----- SUPPLIED DATA

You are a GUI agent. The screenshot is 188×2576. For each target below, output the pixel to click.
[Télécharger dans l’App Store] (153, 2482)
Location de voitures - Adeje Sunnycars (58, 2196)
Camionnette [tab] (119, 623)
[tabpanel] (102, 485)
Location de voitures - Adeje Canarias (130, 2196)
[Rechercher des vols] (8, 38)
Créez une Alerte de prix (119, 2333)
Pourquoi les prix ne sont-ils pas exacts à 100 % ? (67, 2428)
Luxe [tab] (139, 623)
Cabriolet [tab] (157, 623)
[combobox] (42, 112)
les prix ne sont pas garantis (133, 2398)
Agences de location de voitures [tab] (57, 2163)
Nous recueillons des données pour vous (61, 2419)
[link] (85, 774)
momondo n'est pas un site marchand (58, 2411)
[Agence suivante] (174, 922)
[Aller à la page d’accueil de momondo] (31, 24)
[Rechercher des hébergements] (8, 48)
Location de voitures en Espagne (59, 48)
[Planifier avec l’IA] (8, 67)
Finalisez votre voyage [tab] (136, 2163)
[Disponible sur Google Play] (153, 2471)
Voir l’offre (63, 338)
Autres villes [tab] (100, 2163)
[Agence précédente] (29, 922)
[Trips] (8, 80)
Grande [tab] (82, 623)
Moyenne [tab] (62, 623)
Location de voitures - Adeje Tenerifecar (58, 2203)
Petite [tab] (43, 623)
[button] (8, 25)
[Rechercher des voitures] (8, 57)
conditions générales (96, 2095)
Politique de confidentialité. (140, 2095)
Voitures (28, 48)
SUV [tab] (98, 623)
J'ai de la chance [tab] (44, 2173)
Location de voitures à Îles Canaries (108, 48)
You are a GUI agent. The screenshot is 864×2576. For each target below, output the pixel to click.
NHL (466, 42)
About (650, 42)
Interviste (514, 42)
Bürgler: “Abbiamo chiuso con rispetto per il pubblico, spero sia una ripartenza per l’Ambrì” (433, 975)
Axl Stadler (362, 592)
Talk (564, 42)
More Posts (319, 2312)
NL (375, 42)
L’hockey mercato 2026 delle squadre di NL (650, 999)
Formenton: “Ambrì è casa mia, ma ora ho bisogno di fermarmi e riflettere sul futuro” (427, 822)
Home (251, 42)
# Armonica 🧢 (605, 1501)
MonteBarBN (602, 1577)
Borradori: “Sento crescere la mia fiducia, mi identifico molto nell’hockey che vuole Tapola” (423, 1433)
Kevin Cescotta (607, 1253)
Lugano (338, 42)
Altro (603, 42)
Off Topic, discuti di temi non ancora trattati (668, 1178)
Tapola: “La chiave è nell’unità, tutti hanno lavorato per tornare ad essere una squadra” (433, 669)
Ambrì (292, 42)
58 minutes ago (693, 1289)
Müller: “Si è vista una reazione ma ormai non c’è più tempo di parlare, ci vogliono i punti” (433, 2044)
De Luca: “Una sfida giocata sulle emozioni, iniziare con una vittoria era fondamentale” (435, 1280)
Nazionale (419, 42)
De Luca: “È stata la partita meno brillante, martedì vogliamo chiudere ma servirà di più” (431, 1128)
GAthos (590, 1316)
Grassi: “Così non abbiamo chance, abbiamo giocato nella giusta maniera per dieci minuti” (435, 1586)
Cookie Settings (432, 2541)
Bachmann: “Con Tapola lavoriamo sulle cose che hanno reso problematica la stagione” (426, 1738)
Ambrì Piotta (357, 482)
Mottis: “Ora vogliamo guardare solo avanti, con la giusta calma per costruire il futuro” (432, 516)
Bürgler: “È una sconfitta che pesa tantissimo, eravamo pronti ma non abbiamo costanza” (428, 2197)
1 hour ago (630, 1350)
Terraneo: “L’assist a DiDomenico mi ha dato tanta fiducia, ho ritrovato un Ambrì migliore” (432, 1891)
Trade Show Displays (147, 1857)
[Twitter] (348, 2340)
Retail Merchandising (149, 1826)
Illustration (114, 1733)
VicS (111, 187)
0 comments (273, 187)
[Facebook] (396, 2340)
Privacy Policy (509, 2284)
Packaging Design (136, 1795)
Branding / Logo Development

----------

Will you return exactly the lines above from the one with "Location de voitures - Adeje Tenerifecar" down to the one with "Location de voitures à", counting both as part of the range?

Location de voitures - Adeje Tenerifecar (58, 2203)
Petite [tab] (43, 623)
[button] (8, 25)
[Rechercher des voitures] (8, 57)
conditions générales (96, 2095)
Politique de confidentialité. (140, 2095)
Voitures (28, 48)
SUV [tab] (98, 623)
J'ai de la chance [tab] (44, 2173)
Location de voitures à Îles Canaries (108, 48)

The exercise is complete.